If prices are not the issue, then why is it the key component of your argument? You have presupposed your conclusion in the above statement - ie. the tools are "EQUAL FUNCTIONING" (no need to shout, by the way), and they cost the same, so buy the brandname. The better buy depends on the tool in question - not every Dewalt is a whizbang.

I do not think the general public is even aware of Ridgid as a plumbing toolmaker, and they only see the tool at HD, so they are well aware that it is a housebrand. In fact, this may lead to some cross-branding synergies resulting in a cost advantage, since HD promotes Ridgid and vice versa. One might argue that a company like Delta, which contracts out manufacturing to plants all over, is less and less a brand name that can be relied on as a badge of quality.
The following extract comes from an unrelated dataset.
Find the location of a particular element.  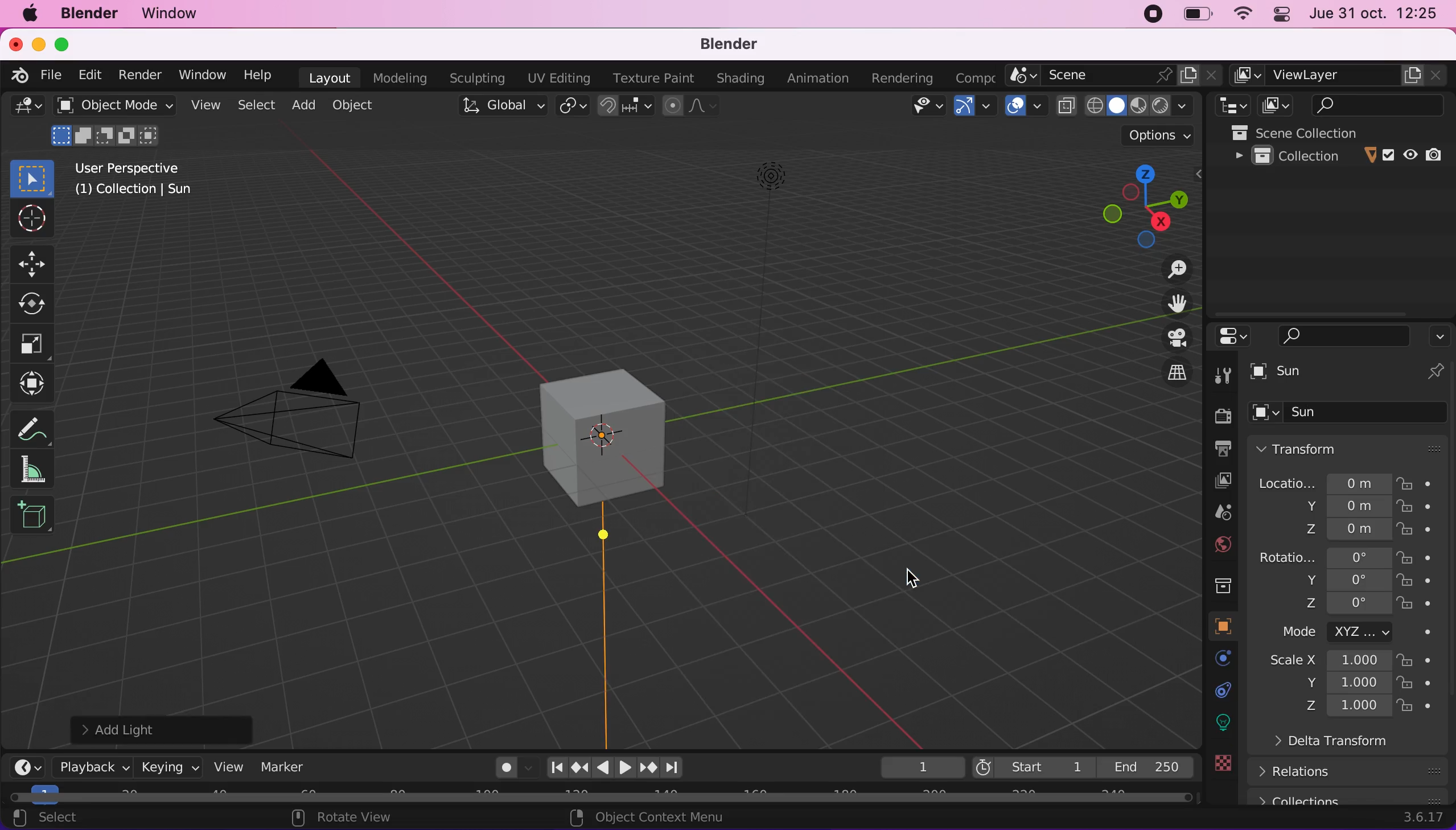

Plus the fact that Black & Decker has rolled it up, suggests that brand name will mean less and less in the tool market.

Ridgid does well in Fine Woodworking reviews, often garnering the "Best Buy" slot, with the jointer, the bandsaw, and the sander all doing well.

uninformed public.
HD and Lowes have overall profit margins in the 6-7% range, which seems decent, but does not reach the "hand over fist" threshold, IMO. Remember that they constrain one another - they compete head to head, unless you believe that they collude to dupe the foolish masses...
...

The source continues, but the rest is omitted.